The simplest of French cakes, as this recipe adapted from Aleksandra Crapanzano demonstrates, can be modified to produce sophisticated results that are the essence of French home baking.

  • 1/2 cup whole yogurt
  • 3 eggs
  • 1 cup sugar
  • 2 teaspoons baking powder
  • 1 1/2 cups flour
  • 1/2 cup canola oil

Combine yogurt and eggs. Whisk in sugar. Whisk in flour and baking powder, then add oil. Bake in a greased and floured 9-inch round cake pan at 350 degrees for 30-40 minutes until tester inserted in center comes out clean. Cool 15 minutes before removing from pan.

Variation: Gâteau au Yaourt pour le Dîner (Dinner Party Yogurt Cake)

Rub together grated zest of one orange and the sugar before whisking into yogurt, add one teaspoon vanilla, and fold 1/4 cup candied orange peel into finished batter. Bake as directed. Heat 2 tablespoons each Grand Marnier and orange juice and 1/4 cup sugar until dissolved and drizzle over warm cake. Glaze cooled cake with a ganache made of 2/3 cup chopped chocolate, 1/2 cup cream, and 2 tablespoons Grand Marnier.

Variation: Gâteau au Yaourt et aux Poires (Yogurt Cake with Pears)

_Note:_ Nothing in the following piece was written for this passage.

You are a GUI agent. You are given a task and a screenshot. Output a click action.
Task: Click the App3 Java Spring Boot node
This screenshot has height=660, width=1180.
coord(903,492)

Use springform pan. Prepare as directed, substituting powdered sugar for granulated sugar and adding one tablespoon, reducing eggs to two, and adding one tablespoon to flour. Add 1/4 teaspoon salt, 1 tablespoon Poire Williams liqueur, and 1/2 teaspoon vanilla. Top batter with 2 to 3 peel, cored, and sliced pears arranged in concentric circles and bake 50 to 55 minutes until cake tests done. Glaze with 3 tablespoons melted and strained apricot jam.